Monitoring🔗

Several tools exist for high level monitoring your jobs which should be used to verify that your job is running as intended. These tools give hints towards problem areas and bottlenecks or underutilized resources (e.g. did you use all the GPUs you requested?).

After monitoring a job you can take a deeper dive and profile the application to find out more.

Job statistics🔗

The job_stats.py command returns you a link to a custom Grafana dashboard showing overview gauges of all your running jobs.

[chiajung@alvis1 ~]$ job_stats.py
https://grafana.c3se.chalmers.se/d/user-jobs/user-jobs?var-cluster=alvis&var-user=chiajung

Grafana user dashboard

The command can also take a Slurm job ID and returns you a link to another Grafana dashboard showing you the real-time resource usage of the specific job.

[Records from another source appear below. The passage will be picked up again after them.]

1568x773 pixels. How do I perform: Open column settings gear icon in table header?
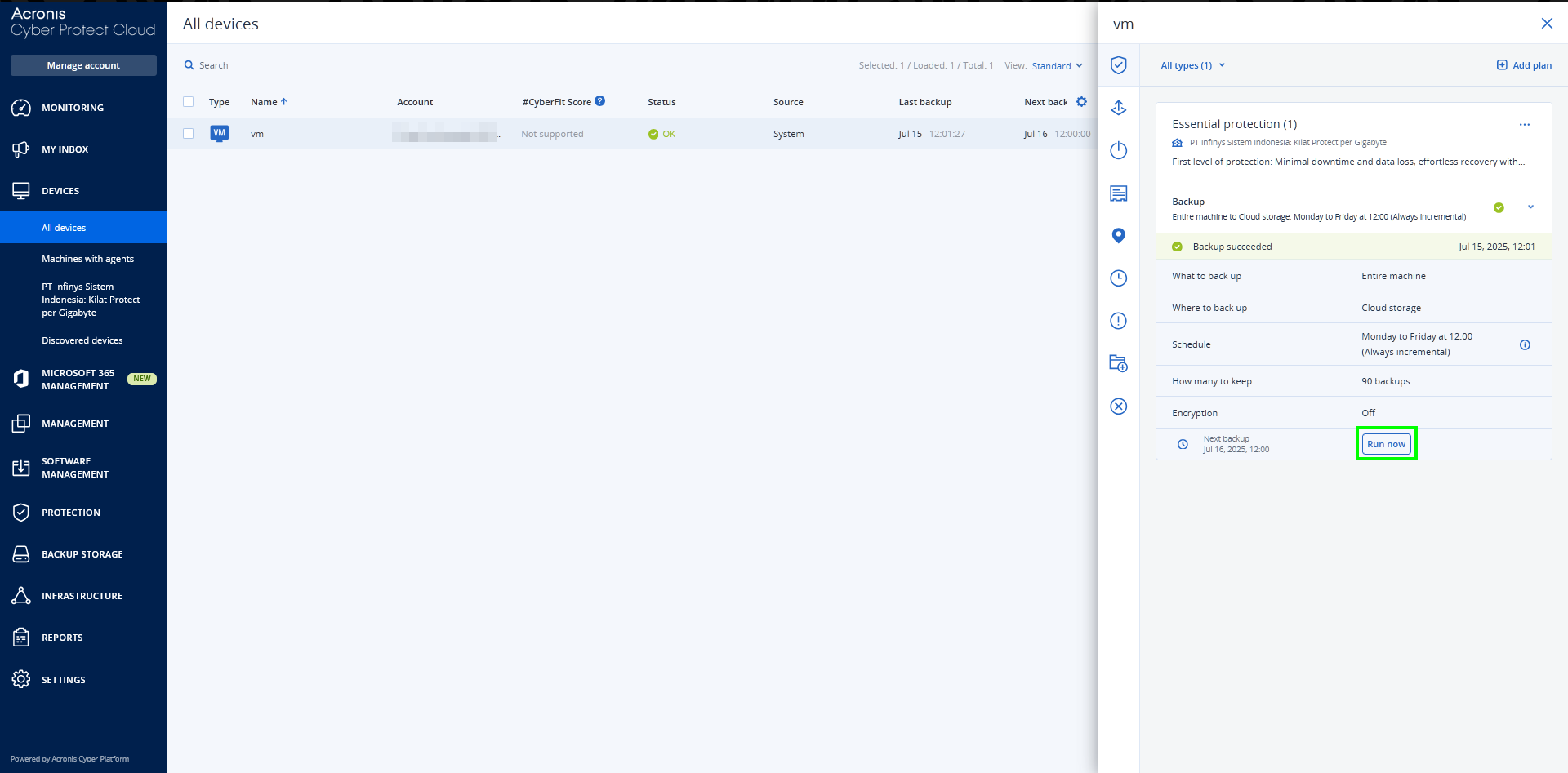tap(1081, 102)
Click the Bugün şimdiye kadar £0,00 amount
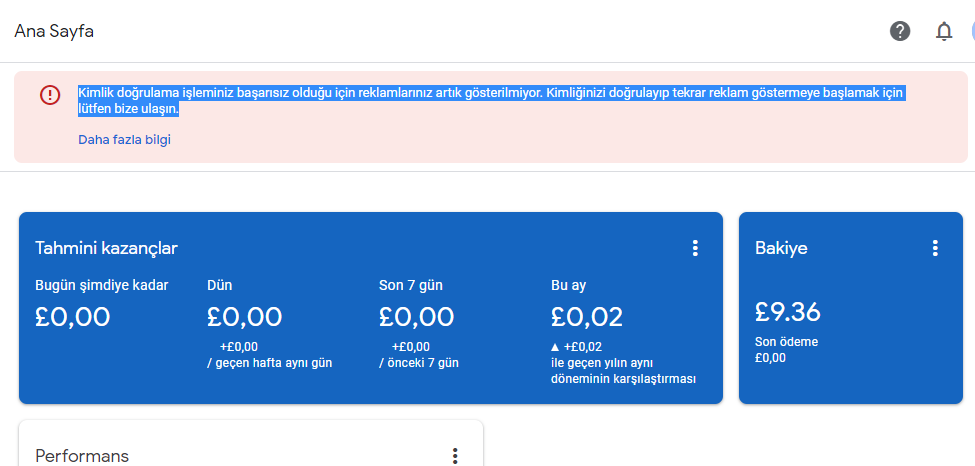 (73, 317)
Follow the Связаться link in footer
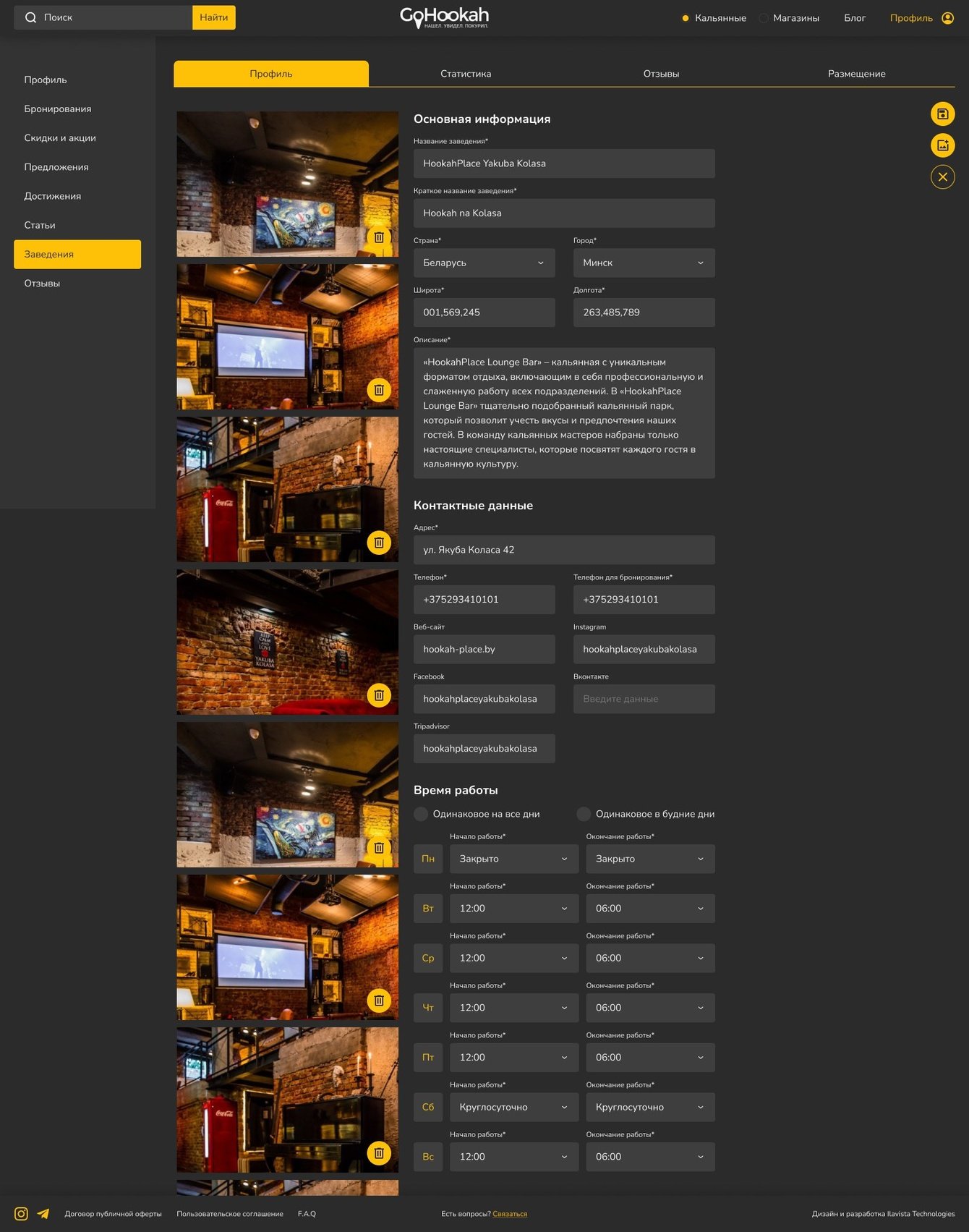This screenshot has height=1232, width=969. (x=510, y=1214)
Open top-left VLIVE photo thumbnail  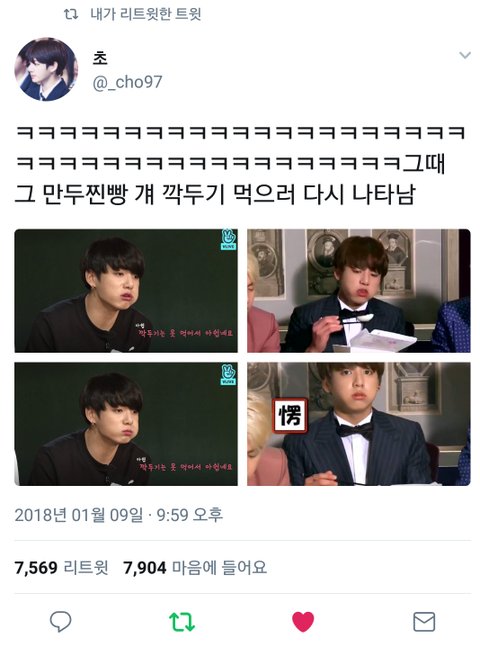tap(126, 290)
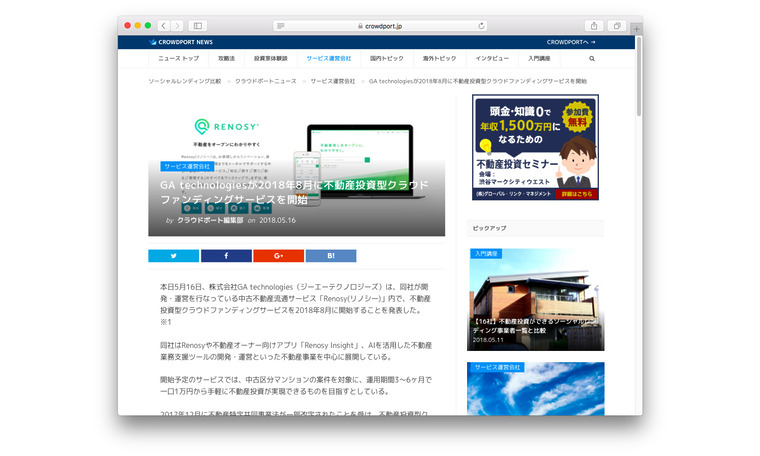Share the article on Google Plus

tap(278, 256)
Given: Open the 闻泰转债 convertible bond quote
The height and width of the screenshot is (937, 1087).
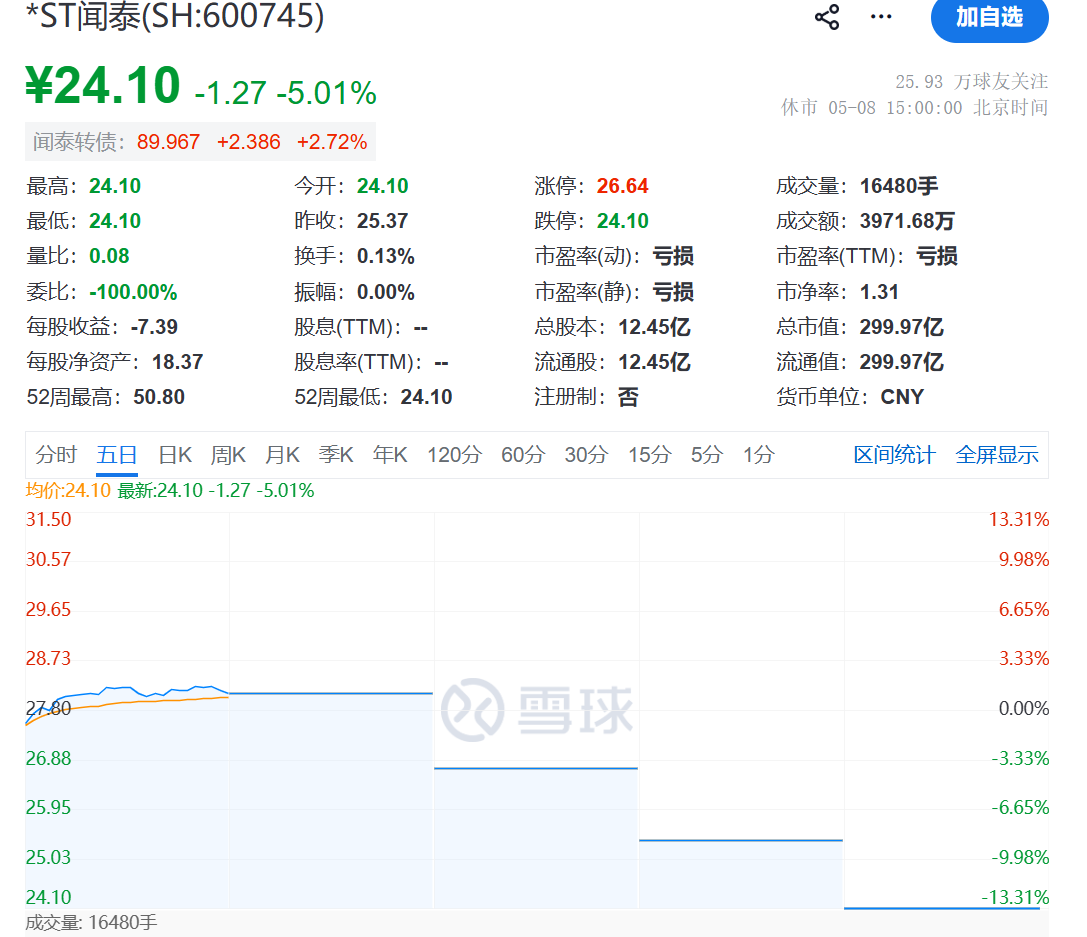Looking at the screenshot, I should tap(200, 142).
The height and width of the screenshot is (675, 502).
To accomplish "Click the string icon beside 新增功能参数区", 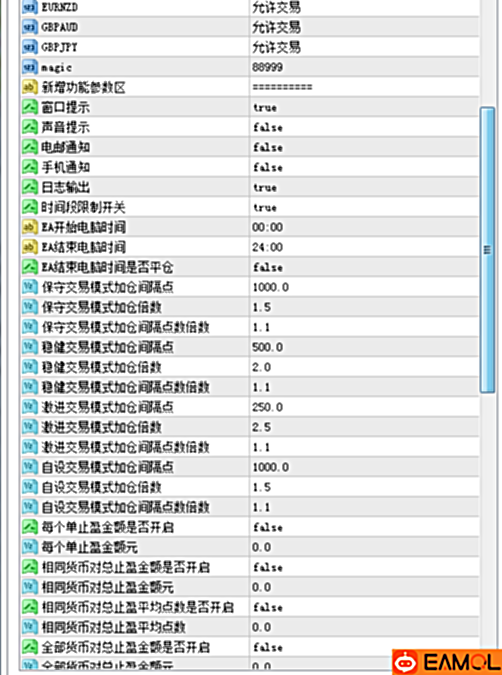I will point(30,87).
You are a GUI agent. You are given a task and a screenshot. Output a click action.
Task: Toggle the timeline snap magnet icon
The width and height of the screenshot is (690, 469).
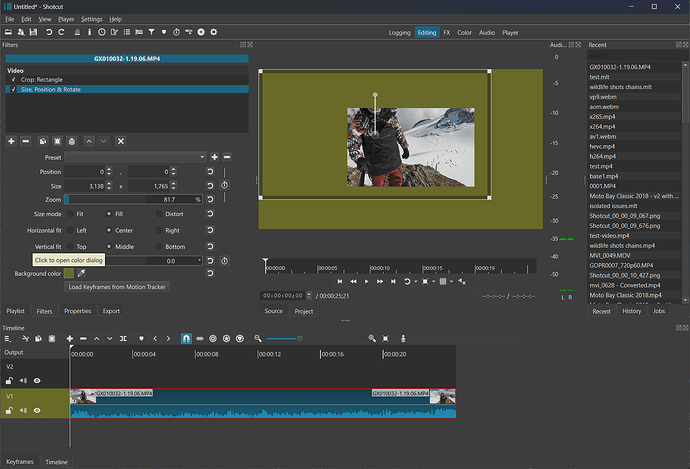[x=185, y=340]

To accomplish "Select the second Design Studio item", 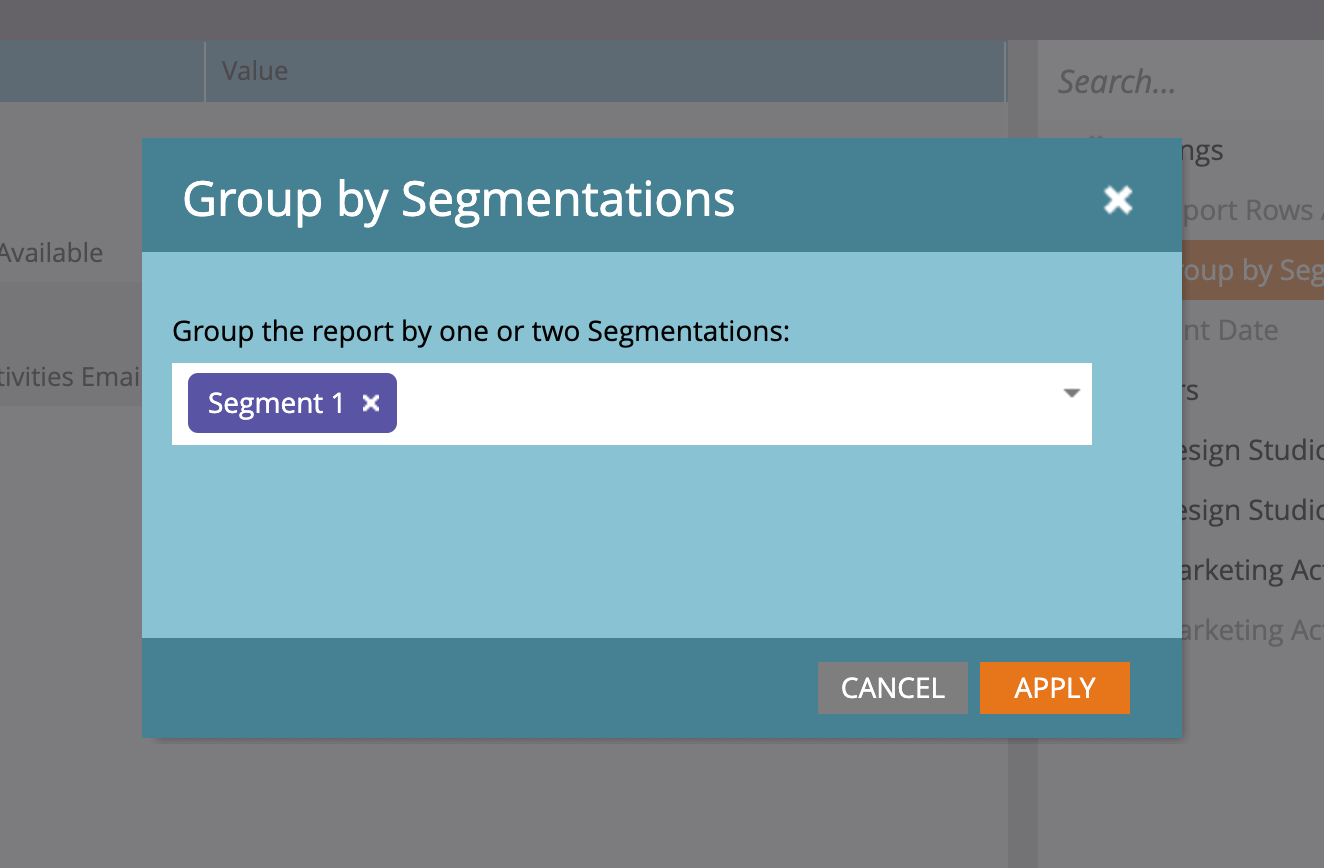I will click(1253, 510).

[chiajung@alvis1 ~]$ job_stats.py 2463933
https://grafana.c3se.chalmers.se/d/gpu-job/gpu-job?var-jobid=2463933&from=1719838686000&to=1719840057000

Grafana job dashboard

** Note: Your job must have been started by Slurm before you run job_stats.py **

In the top right corner you can adjust the time interval. You can click and interact with each graph and highlight specific points in time.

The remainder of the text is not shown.